There are way too many options and it really all depends on what you want to do with the results.
One classical application of either stemming or lemmatization is the improvement of search engine results: By applying stemming (or lemmatization) to the query as well as (prior to indexing) to all tokens indexed, users searching for, say, "having" are able to find results containing "has".
(Arguably, verbs are somewhat uncommon in most search queries, but the same principle applies to nouns, especially in languages with a rich noun morphology.)
For the purpose of search result improvement, it is not actually important whether the stem (or lemma) is meaningful ("have") or not ("hav"). It only needs to able to represent the word in question, and all its inflectional forms. In fact, some systems use numbers or other kinds of id-strings instead of either stem or lemma (or base form or whatever it may be called).
Hence, this is an example of an application where stemmers (by your definition) are as good as lemmatizers.
However, I am not quite convinced that your (implied) definition of "stemmer" and "lemmatizer" are generally accepted. I am not sure if there is any generally accepted definition of these terms, but the way I define them is as follows:
Stemmer: A function that reduces inflectional forms to stems or base forms, using rules and lists of known suffixes.
Lemmatizer: A function that performs the same reduction, but using a comprehensive full-form dictionary to be able to deal with irregular forms.
Based on these definitions, a lemmatizer is essentially a higher-quality (and more expensive) version of a stemmer.
The answer is highly dependent on the task or specific field of study within the Natural Language Processing (NLP) that we are talking about.
It is worth pointing out that it has been proved that in some specific tasks, like Sentiment Analysis (that is a favorite sub-field in NLP), using a Stemmer or Lemmatizer as a feature in the development of a system (training a machine learning model) does not have a noticeable effect on the accuracy of the model no matter how great the tool is. Even though it makes the performance a little bit better, there are more important features like Dependency parsing that have a considerable potential to be worked on in such systems.
It is important to mention that the characteristics of the language which we are working on should also be taken into the consideration.
Stemming just removes or stems the last few characters of a word, often leading to incorrect meanings and spelling. Lemmatization considers the context and converts the word to its meaningful base form, which is called Lemma. Sometimes, the same word can have multiple different Lemmas. We should identify the Part of Speech (POS) tag for the word in that specific context. Here are the examples to illustrate all the differences and use cases:
If you lemmatize the word 'Caring', it would return 'Care'. If you stem, it would return 'Car' and this is erroneous.
If you lemmatize the word 'Stripes' in verb context, it would return 'Strip'. If you lemmatize it in noun context, it would return 'Stripe'. If you just stem it, it would just return 'Strip'.
You would get same results whether you lemmatize or stem words such as walking, running, swimming... to walk, run, swim etc.
Lemmatization is computationally expensive since it involves look-up tables and what not. If you have large dataset and performance is an issue, go with Stemming. Remember you can also add your own rules to Stemming. If accuracy is paramount and dataset isn't humongous, go with Lemmatization.

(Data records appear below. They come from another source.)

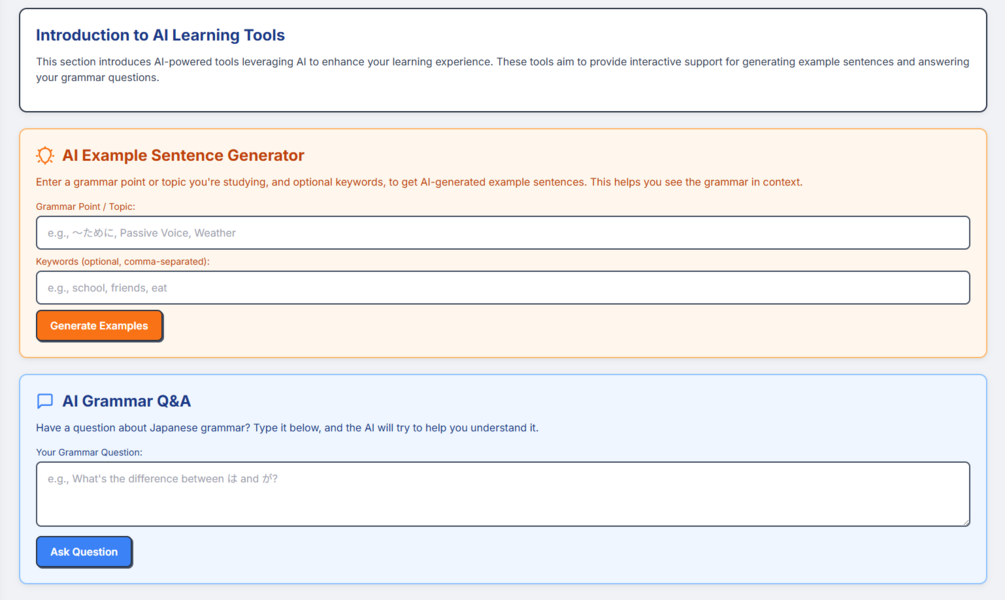Click the AI Grammar Q&A heading
This screenshot has width=1005, height=600.
pos(126,401)
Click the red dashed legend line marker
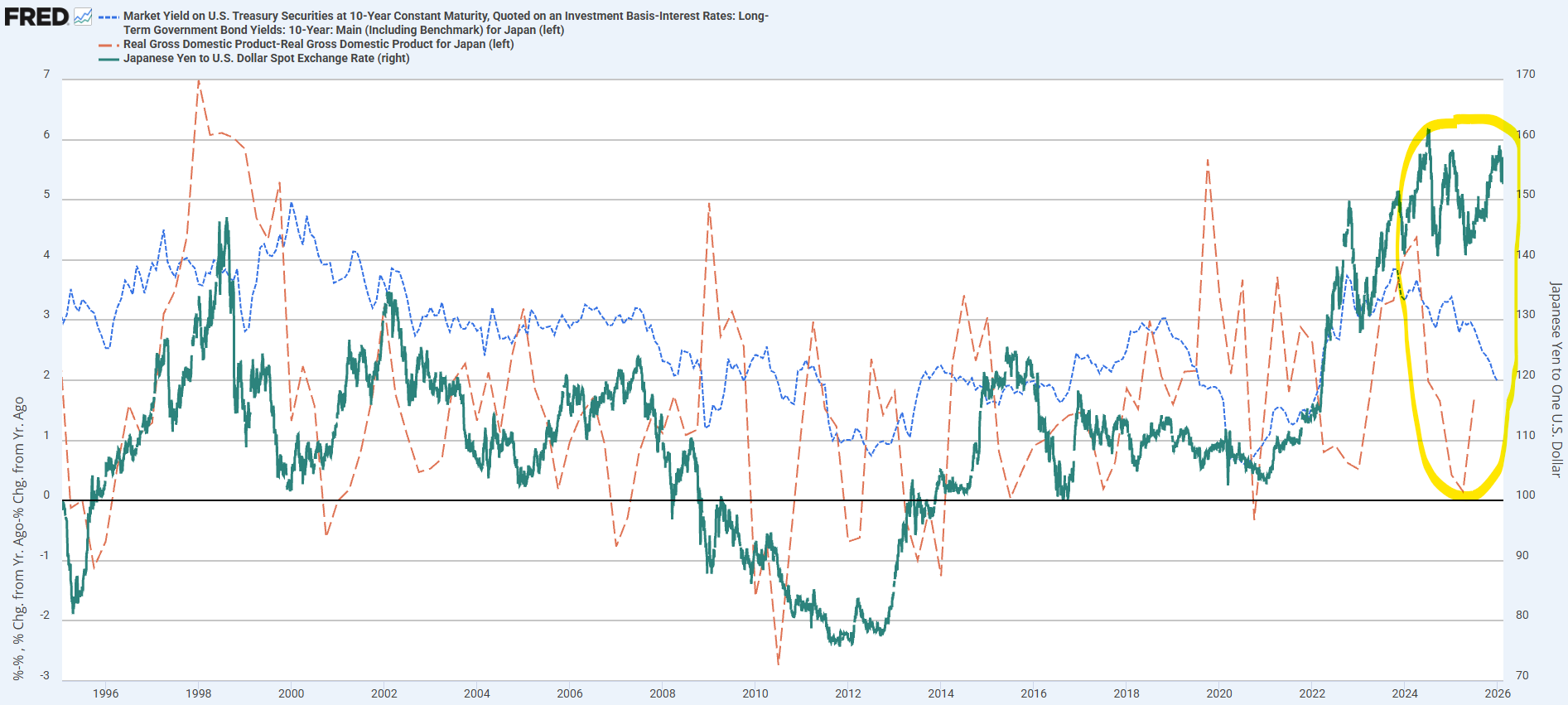The width and height of the screenshot is (1568, 705). tap(109, 45)
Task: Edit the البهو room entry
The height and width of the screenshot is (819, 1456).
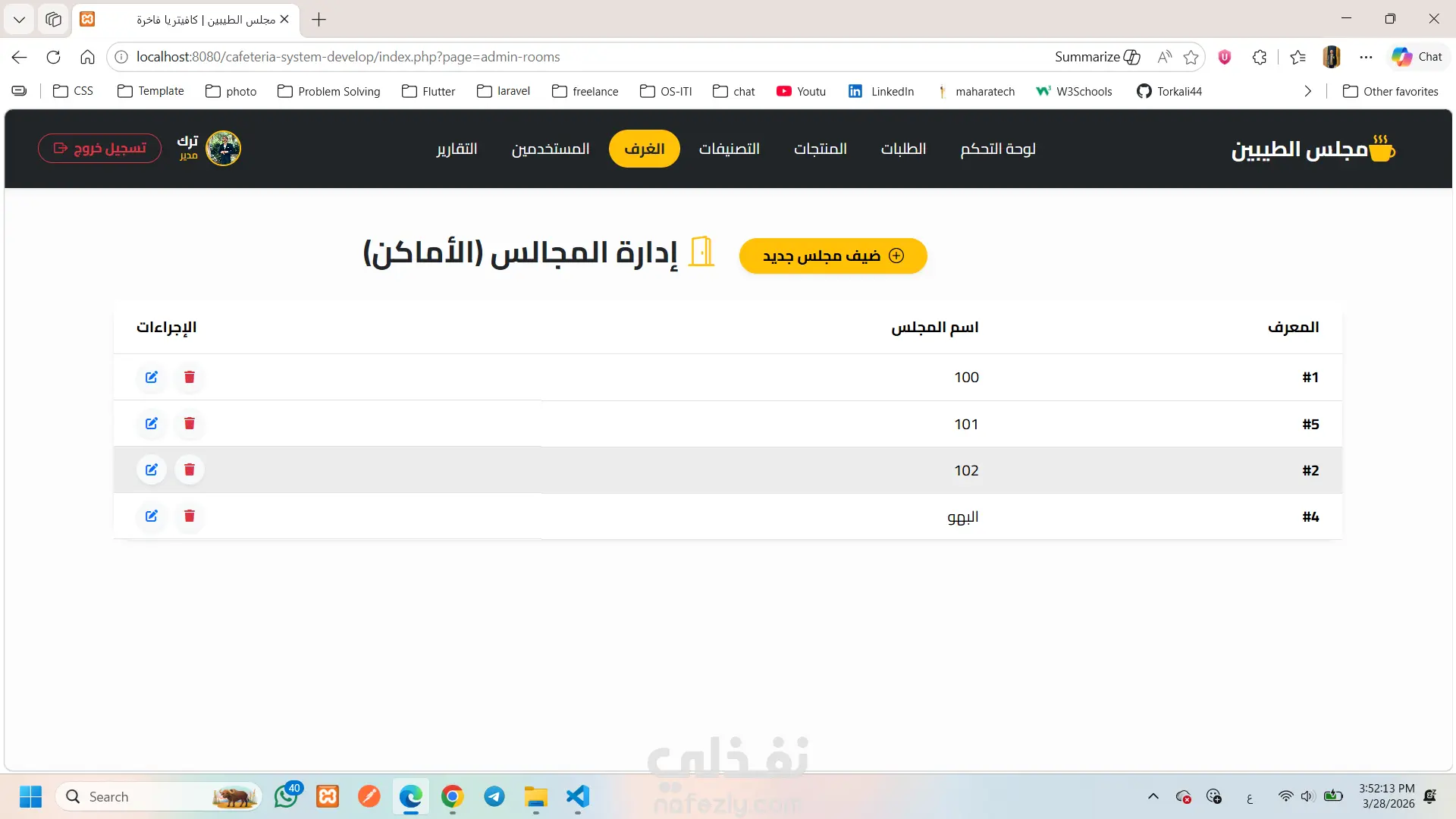Action: coord(152,516)
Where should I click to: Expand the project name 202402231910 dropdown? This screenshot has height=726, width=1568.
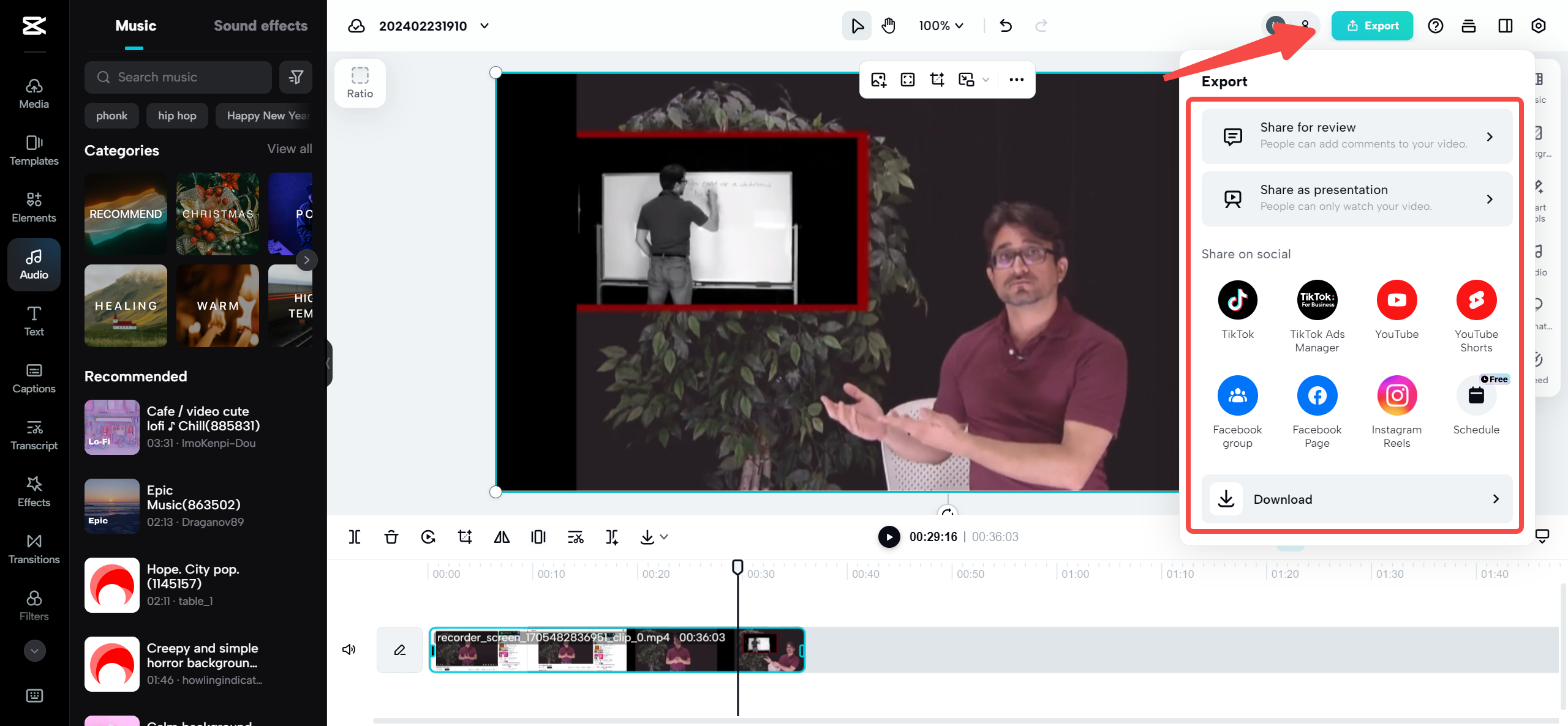(x=484, y=26)
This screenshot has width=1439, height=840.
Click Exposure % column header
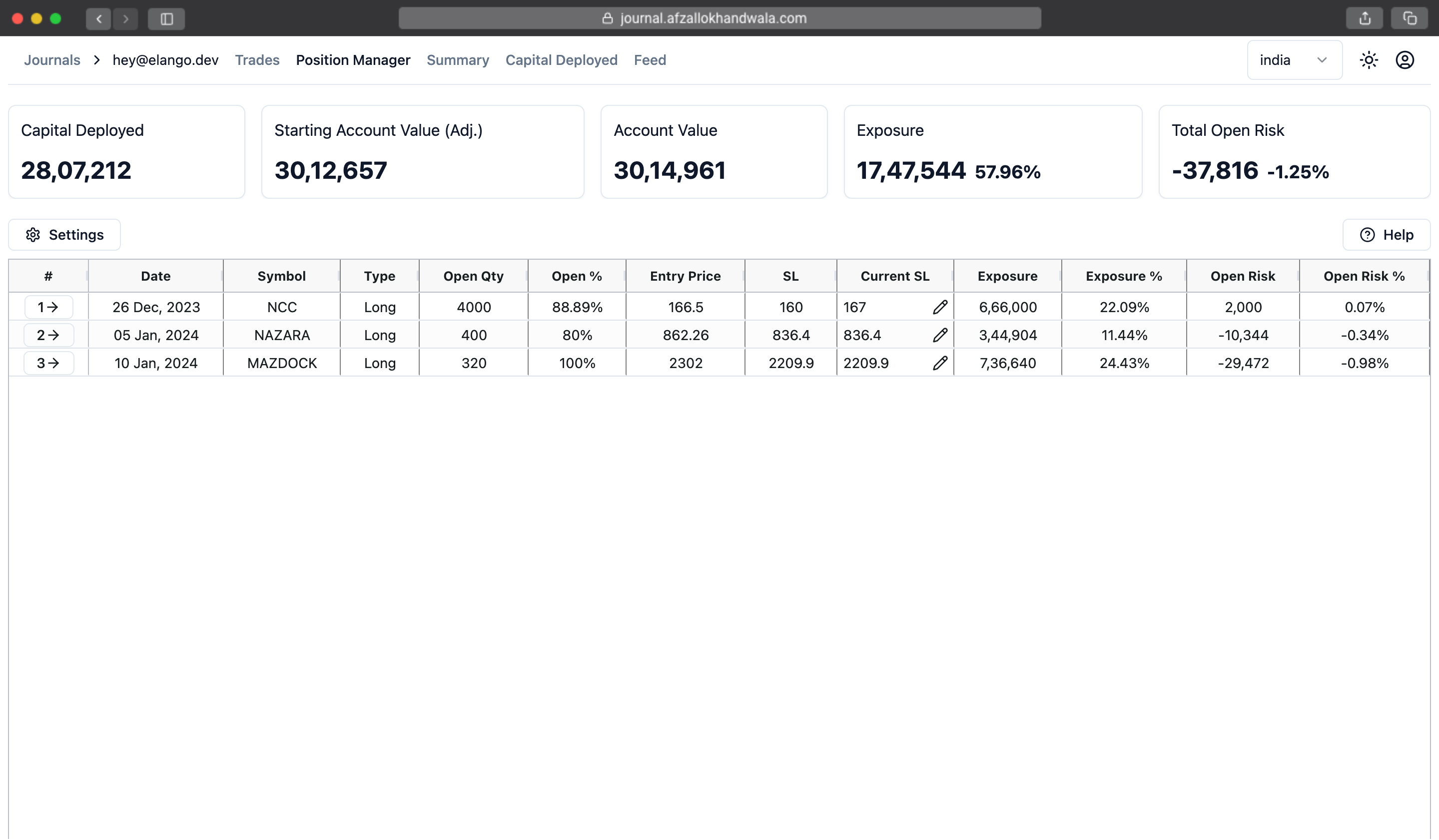1123,276
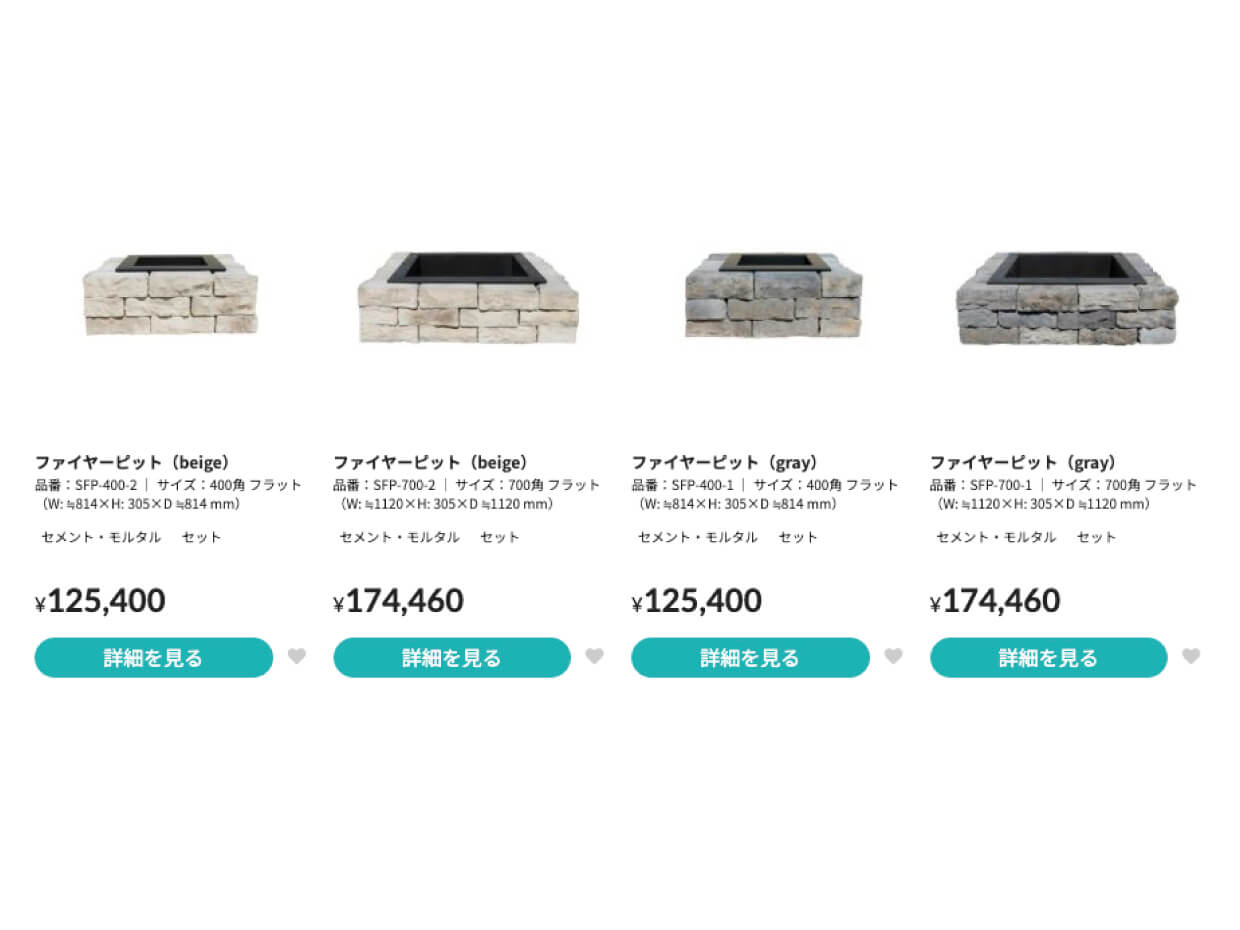The width and height of the screenshot is (1240, 930).
Task: Favorite the SFP-700-2 beige fire pit heart
Action: [x=594, y=657]
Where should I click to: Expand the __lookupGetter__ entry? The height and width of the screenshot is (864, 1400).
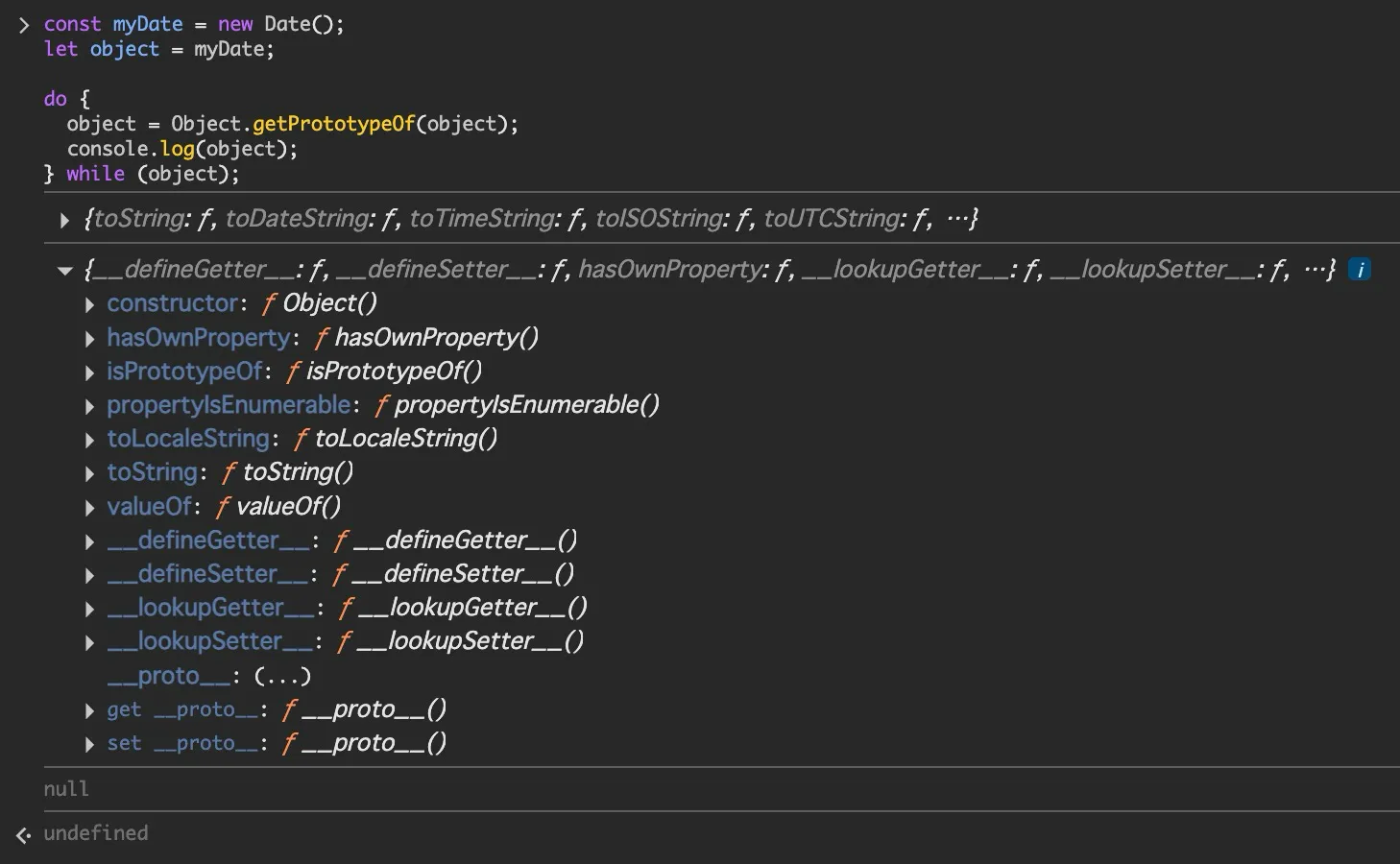pyautogui.click(x=89, y=609)
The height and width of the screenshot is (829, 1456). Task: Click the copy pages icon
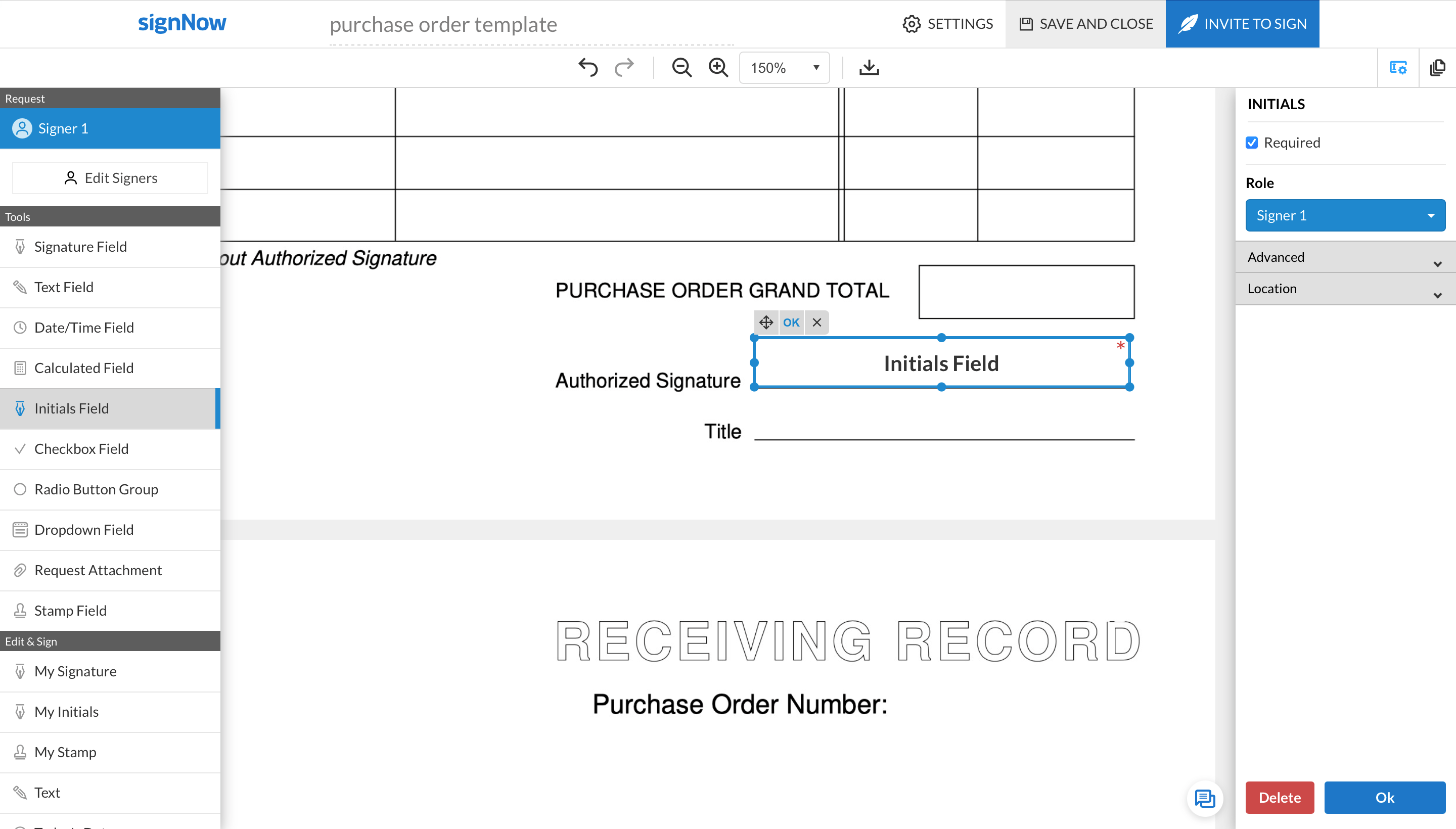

Given a list of dozens of words, how do I find the best matching sections from a corpus of hundreds of texts?

Let’s say I have a list of 250 words, which may consist of unique entries throughout, or a bunch of words in all their grammatical forms, or all sorts of words in a particular grammatical form (e.g. all in the past tense). I also have a corpus of text that has conveniently been split up into a database of sections, perhaps 150 words each (maybe I would like to determine these sections dynamically in the future, but I shall leave it for now).
My question is this: What is a useful way to get those sections out of the corpus that contain most of my 250 words?
I have looked at a few full text search engines like Lucene, but am not sure they are built to handle long query lists. Bloom filters seem interesting as well. I feel most comfortable in Perl, but if there is something fancy in Ruby or Python, I am happy to learn. Performance is not an issue at this point.
The use case of such a program is in language teaching, where it would be nice to have a variety of word lists that mirror the different extents of learner knowledge, and to quickly find fitting bits of text or examples from original sources. Also, I am just curious to know how to do this.
Effectively what I am looking for is document comparison. I have found a way to rank texts by similarity to a given document, in PostgreSQL.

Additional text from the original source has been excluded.